- WHAT TO WORK ON
Please pick out every line of the data below that contains the word "chevron", copying each one in full. Case counts.

(Text and item location entries)
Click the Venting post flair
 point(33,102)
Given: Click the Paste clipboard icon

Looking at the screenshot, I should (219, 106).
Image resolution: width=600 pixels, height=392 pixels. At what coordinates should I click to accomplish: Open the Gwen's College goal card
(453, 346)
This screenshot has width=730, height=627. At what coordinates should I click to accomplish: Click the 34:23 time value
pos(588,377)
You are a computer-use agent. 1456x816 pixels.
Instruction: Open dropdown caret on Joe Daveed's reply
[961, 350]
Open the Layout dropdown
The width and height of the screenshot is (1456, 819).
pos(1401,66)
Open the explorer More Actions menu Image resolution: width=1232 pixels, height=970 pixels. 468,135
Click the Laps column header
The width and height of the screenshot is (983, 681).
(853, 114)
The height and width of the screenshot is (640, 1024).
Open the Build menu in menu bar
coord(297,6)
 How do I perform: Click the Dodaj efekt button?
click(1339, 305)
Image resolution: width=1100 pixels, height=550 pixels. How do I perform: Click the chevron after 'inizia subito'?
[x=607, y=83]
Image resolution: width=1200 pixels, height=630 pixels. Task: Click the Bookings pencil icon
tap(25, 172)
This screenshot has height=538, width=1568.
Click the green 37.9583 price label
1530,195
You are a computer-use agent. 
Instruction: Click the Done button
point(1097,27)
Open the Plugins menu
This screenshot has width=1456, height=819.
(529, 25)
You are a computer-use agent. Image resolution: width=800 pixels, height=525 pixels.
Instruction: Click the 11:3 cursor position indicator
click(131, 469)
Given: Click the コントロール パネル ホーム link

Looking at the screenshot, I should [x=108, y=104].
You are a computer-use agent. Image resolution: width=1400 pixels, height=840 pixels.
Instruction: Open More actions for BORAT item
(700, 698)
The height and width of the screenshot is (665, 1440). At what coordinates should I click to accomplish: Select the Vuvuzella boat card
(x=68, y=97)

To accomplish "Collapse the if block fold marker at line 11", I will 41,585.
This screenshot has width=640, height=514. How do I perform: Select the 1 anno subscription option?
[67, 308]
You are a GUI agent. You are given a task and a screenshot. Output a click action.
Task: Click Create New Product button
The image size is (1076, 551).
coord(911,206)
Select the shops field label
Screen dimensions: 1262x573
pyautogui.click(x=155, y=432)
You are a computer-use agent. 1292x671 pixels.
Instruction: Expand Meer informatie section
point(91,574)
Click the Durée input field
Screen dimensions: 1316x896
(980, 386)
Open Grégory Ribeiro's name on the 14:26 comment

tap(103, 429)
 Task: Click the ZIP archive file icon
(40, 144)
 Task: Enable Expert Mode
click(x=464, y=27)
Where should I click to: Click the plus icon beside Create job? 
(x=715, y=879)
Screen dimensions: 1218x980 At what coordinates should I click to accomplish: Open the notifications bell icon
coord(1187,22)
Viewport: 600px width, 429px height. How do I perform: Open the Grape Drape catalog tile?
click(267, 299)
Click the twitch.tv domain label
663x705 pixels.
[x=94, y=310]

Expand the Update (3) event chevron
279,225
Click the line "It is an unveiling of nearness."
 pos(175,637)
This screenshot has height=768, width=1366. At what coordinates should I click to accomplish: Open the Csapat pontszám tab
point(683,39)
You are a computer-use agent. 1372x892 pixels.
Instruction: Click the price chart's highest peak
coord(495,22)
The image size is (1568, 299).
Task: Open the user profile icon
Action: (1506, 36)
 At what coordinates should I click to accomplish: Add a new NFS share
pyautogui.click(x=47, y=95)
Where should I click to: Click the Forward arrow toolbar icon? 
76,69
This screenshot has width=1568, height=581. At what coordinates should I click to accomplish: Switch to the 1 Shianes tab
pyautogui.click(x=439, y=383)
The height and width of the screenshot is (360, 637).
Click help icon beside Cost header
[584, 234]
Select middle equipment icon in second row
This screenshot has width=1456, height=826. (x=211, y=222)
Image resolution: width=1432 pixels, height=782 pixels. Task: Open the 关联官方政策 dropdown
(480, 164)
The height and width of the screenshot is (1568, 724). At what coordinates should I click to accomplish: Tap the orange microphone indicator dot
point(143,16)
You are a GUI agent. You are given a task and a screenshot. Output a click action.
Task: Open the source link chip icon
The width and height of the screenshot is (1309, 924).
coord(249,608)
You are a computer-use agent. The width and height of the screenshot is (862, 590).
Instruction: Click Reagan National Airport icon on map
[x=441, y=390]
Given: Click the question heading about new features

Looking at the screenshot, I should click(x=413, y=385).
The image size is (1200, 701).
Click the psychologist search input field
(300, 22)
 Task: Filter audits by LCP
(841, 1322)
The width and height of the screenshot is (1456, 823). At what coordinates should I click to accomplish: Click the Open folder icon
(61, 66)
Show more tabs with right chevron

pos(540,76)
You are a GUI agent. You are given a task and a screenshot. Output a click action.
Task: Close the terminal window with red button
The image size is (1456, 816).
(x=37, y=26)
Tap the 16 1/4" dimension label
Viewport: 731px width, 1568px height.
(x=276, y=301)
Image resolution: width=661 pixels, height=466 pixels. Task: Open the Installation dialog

- EXERCISE SOLUTION
Image resolution: width=1100 pixels, height=550 pixels. How do I perform: Click the chevron after 'inizia subito'?
Expand the Update (3) event chevron
Show more tabs with right chevron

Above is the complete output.